Plans to make this work:
after various tutorials/sites, I decided to use a double network to train/learn.
2x 256 convolution network using keras since I have watched a few tutorial vids on keras basic
3 actions(hold down accelerate(J), accelerate Left(JA), accelerate Right(JD)
I am using directinput keys codes I found online to send inputs to game as sending regular keys does not work.
I know ppl uses retro gym for these type of games but I wanted to see the inner working of reward/observation and such so I used yolov5 to detect lines/objects. Based on the result from yolov5, I calculate the reward for the step.
My input is a series of grayscale images(4) to represent motion using deque then stacked with numpy.
Once I have gather enough experiences/replay memory(1500) I started the training at the end of each of episode instead of each step. I found that it lag out a lot training after each step.
Problem:
My biggest problem currently is the model does not seem to learn properly. I seem to be slightly okay around episode 20-30 then after that it get worst and worst. It get to a point where it only does one action for hours.

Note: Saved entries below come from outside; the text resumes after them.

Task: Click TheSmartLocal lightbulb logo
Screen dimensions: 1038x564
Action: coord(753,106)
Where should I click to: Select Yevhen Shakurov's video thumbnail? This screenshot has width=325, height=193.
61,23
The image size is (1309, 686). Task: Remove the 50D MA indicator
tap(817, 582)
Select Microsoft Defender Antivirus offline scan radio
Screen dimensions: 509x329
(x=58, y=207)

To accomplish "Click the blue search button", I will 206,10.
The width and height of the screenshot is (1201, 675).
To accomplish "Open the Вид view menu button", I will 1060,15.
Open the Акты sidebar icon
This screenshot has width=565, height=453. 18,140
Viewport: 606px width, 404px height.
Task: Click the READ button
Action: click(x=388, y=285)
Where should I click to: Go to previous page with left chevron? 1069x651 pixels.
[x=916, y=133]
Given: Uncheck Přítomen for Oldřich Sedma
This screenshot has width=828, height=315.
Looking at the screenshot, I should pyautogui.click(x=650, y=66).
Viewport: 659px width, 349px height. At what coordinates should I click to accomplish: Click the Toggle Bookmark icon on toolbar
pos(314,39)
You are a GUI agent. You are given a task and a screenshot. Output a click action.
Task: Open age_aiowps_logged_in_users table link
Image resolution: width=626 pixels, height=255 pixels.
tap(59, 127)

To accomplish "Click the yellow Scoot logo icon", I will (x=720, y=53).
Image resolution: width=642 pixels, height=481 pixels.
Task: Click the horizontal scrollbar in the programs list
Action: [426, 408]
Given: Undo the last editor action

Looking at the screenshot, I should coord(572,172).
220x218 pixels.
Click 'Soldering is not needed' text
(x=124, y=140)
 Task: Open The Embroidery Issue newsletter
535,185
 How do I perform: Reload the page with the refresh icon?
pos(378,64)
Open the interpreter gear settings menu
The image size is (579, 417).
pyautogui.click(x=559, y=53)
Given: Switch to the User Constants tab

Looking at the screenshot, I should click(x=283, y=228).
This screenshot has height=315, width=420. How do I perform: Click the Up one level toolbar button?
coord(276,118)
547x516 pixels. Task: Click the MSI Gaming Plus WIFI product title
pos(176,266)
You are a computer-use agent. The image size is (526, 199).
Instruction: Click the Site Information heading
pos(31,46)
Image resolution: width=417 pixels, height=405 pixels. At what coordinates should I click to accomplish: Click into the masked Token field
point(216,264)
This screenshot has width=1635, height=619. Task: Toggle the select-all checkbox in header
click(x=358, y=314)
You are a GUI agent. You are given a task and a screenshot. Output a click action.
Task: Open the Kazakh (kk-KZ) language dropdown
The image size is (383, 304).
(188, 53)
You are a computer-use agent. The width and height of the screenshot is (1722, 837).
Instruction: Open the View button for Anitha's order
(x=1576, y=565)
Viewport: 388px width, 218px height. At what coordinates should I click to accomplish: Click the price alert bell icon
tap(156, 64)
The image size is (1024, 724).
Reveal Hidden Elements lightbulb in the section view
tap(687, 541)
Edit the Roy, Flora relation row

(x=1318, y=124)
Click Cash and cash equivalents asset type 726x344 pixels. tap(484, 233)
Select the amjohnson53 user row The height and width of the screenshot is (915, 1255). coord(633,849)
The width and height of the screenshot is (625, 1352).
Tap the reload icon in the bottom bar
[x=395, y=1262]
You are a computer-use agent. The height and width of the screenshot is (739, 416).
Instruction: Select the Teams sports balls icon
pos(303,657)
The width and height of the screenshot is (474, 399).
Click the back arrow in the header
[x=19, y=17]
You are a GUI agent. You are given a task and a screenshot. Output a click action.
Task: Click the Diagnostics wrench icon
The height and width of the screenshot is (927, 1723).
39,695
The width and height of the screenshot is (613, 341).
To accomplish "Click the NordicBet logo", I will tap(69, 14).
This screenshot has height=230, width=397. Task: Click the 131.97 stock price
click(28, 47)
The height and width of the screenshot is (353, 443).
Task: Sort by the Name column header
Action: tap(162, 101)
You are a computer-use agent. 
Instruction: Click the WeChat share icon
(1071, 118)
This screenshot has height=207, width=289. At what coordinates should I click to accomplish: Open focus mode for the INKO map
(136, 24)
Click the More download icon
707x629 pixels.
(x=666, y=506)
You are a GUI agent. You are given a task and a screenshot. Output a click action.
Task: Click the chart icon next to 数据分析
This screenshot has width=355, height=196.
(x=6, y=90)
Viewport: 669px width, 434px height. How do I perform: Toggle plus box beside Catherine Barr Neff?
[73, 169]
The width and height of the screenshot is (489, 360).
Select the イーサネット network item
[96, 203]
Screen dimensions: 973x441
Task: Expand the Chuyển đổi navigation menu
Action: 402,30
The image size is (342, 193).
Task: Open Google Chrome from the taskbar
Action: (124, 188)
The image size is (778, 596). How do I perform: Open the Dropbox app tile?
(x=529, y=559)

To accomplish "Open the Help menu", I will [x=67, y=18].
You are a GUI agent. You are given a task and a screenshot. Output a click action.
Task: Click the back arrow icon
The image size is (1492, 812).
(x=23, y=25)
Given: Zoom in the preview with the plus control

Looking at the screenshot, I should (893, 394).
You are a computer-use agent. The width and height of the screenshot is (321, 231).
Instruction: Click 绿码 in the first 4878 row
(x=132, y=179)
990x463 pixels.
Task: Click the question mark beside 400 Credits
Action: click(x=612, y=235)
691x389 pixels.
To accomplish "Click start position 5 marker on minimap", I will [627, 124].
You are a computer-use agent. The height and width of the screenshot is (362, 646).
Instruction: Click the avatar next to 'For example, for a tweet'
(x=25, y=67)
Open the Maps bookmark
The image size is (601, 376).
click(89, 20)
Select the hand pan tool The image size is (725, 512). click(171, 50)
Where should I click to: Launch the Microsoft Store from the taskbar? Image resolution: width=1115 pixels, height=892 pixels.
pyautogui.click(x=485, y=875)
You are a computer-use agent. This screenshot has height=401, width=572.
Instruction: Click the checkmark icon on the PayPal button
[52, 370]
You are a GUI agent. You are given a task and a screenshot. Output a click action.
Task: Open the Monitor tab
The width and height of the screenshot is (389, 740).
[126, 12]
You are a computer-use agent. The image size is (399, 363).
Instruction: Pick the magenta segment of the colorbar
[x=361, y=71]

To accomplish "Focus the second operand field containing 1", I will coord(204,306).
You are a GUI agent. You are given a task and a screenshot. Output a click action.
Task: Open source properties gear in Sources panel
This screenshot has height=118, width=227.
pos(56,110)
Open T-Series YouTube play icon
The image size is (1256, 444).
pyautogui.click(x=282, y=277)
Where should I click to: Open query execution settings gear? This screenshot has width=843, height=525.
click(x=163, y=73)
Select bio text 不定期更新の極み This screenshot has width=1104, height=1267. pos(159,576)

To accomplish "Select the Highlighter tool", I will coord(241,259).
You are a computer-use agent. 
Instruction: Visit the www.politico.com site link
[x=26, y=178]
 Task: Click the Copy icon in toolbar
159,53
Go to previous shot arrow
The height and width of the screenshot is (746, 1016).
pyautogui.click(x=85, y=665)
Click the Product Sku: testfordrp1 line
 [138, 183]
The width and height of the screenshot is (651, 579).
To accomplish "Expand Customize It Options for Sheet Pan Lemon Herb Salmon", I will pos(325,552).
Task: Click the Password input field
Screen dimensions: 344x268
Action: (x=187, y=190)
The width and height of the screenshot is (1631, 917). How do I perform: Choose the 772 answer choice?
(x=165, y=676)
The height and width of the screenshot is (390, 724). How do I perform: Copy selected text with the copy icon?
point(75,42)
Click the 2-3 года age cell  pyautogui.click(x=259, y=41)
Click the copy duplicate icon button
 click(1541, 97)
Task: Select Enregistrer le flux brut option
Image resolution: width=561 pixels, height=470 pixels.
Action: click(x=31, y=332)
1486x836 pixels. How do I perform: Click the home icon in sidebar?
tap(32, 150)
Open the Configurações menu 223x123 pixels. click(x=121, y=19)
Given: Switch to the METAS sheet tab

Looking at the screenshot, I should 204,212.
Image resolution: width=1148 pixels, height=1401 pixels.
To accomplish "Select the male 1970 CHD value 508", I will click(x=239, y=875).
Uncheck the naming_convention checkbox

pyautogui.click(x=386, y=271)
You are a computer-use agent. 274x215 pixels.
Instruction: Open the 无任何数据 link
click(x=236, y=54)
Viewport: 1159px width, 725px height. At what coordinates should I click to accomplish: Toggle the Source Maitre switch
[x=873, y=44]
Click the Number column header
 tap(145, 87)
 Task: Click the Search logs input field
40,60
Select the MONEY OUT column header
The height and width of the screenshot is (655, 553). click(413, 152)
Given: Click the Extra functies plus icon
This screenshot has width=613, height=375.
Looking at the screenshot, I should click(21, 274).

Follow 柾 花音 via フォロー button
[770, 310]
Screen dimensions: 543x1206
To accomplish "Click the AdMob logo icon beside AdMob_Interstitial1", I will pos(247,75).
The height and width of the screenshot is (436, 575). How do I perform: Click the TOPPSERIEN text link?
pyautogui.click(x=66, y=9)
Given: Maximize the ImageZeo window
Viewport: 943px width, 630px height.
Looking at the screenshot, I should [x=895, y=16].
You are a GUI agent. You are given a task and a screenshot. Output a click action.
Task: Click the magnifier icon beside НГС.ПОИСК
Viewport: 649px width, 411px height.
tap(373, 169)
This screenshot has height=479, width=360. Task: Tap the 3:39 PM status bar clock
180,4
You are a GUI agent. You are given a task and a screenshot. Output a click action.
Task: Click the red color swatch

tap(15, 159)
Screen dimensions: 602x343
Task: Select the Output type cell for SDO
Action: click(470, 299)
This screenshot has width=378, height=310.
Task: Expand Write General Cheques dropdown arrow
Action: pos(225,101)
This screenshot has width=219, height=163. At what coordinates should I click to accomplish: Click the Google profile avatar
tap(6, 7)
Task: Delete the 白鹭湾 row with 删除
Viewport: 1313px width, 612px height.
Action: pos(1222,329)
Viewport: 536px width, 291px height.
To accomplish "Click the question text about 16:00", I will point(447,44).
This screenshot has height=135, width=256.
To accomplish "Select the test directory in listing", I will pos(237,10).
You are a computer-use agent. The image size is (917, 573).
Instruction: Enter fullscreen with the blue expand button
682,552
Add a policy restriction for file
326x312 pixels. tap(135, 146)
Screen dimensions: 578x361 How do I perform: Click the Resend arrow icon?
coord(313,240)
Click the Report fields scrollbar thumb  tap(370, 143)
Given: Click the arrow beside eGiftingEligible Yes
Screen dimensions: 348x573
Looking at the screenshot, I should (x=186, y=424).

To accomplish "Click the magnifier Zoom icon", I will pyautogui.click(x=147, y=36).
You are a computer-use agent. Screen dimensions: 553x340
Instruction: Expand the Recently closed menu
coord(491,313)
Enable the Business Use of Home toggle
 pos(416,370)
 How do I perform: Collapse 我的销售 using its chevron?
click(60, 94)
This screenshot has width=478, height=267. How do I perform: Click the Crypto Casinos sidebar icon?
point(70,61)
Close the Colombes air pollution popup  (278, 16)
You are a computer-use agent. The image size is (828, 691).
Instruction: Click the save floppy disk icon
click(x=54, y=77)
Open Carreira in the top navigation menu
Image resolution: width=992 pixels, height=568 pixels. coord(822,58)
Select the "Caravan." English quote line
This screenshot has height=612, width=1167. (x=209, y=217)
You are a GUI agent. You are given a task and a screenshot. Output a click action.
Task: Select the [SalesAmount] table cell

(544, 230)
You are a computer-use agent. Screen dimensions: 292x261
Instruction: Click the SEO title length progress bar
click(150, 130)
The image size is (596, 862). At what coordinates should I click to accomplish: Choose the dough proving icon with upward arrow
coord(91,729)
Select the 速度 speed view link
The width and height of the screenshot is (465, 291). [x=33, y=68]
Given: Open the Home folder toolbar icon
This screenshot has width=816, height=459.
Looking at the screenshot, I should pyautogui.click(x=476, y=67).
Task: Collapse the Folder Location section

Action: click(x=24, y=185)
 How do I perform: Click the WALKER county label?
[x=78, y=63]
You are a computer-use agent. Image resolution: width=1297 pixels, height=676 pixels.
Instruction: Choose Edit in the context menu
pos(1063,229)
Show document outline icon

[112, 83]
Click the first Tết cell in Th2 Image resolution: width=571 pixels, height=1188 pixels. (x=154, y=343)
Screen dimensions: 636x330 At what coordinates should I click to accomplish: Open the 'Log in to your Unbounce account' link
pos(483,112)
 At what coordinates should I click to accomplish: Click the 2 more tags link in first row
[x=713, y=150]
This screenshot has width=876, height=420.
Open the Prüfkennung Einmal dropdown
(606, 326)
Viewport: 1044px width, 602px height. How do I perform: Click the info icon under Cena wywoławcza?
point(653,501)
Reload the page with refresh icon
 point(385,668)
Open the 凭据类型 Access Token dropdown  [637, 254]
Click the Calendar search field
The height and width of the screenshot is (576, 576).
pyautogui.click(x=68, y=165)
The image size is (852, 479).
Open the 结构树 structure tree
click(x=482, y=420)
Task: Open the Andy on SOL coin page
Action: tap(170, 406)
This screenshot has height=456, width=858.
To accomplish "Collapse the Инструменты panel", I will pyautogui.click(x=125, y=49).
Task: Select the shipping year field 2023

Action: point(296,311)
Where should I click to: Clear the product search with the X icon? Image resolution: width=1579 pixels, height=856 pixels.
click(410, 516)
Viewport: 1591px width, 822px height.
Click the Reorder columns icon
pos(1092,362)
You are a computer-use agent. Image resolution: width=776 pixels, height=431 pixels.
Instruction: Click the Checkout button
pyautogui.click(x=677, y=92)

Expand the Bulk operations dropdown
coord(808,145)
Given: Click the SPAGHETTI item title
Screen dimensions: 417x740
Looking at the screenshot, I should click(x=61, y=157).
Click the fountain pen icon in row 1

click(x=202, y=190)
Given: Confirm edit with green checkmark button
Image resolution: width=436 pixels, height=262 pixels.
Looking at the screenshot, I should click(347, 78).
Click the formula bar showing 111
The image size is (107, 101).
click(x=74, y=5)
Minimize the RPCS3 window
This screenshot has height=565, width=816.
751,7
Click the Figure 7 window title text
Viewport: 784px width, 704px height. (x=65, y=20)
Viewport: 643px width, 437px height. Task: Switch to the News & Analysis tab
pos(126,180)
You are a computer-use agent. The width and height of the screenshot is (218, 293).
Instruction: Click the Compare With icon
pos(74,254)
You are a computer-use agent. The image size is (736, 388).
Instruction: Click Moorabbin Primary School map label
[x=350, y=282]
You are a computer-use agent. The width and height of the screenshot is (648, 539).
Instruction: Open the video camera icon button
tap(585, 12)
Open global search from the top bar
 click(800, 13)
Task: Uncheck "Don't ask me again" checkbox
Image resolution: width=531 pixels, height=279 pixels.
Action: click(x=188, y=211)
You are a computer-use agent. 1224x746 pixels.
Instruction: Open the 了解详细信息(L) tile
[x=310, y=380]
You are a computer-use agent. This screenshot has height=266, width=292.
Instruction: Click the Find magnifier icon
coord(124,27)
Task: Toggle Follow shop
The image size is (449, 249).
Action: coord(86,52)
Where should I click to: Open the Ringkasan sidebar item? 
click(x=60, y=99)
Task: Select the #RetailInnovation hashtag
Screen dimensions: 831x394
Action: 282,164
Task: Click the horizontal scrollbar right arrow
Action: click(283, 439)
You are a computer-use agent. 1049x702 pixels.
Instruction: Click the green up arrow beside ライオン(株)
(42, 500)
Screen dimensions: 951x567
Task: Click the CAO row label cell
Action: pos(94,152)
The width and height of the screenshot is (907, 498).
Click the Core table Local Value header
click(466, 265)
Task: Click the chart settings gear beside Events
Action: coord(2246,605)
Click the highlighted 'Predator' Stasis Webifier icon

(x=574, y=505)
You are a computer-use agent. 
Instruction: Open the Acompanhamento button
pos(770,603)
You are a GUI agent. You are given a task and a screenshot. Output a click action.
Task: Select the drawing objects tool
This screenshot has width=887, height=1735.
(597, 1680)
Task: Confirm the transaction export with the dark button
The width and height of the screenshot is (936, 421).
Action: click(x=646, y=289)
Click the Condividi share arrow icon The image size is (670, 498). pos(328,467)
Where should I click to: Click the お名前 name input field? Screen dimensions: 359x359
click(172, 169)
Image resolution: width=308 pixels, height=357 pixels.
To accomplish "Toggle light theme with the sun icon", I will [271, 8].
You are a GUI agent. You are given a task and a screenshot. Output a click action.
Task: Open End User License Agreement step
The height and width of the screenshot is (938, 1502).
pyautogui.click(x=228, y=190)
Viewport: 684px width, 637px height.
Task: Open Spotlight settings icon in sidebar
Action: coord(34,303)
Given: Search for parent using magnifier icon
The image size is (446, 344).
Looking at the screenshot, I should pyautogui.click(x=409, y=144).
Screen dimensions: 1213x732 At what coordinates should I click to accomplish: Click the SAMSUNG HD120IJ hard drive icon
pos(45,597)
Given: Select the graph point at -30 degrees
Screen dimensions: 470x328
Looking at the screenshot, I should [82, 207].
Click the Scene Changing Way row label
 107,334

I have tried playing around with the learning rate(0.1 - 0.00001), different inputs(1 bgr layer, grayscale layer, 4 layer..etc), different epsilon decay rate. I commented most of the reward stuffs, only basic reward for now.
most codes beside the yolo stuffs, had to removed a few lines due to # character limitation
# parameters
training = True
learning_rate = 0.0001
DISCOUNT = 0.99
REPLAY_MEMORY_SIZE = 50_000 # How many last steps to keep for model training
MIN_REPLAY_MEMORY_SIZE = 1500 # Minimum number of steps in a memory to start training
MINIBATCH_SIZE = 1000 # How many steps (samples) to use for training
batch_size = 32
UPDATE_TARGET_EVERY = 0 # Terminal states (end of episodes)
MODEL_NAME = 'RC'
MIN_REWARD = 0 # For model save
save_every = 5 # save every x episodes
EPISODES = 2_000
# Exploration settings
if training is True:
epsilon = 1 # not a constant, going to be decayed
else:
epsilon = 0
MIN_EPSILON = 0.01
START_EPISODE_DECAY = 0
END_EPISODE_DECAY = 20
if epsilon > MIN_EPSILON:
EPS_DECAY = -(epsilon/((END_EPISODE_DECAY-START_EPISODE_DECAY)/epsilon))
else:
EPS_DECAY = 0
# Agent class
class DQNAgent:
def __init__(self):
# Main model
self.model = self.create_model()
# self.model = self.load_model()
# Target network
self.target_model = self.create_model()
self.target_model.set_weights(self.model.get_weights())
# An array with last n steps for training
self.replay_memory = deque(maxlen=REPLAY_MEMORY_SIZE)
# Used to count when to update target network with main network's weights
self.target_update_counter = 0
def create_model(self):
dropout = 0.1
model = Sequential()
model.add(Conv2D(256, (2, 2), input_shape=(int(height/resize_ratio), int(width/resize_ratio), img_channels)))
model.add(Activation('relu'))
model.add(MaxPooling2D(pool_size=(2, 2)))
model.add(Dropout(dropout))
model.add(Conv2D(256, (2, 2)))
model.add(Activation('relu'))
model.add(MaxPooling2D(pool_size=(2, 2)))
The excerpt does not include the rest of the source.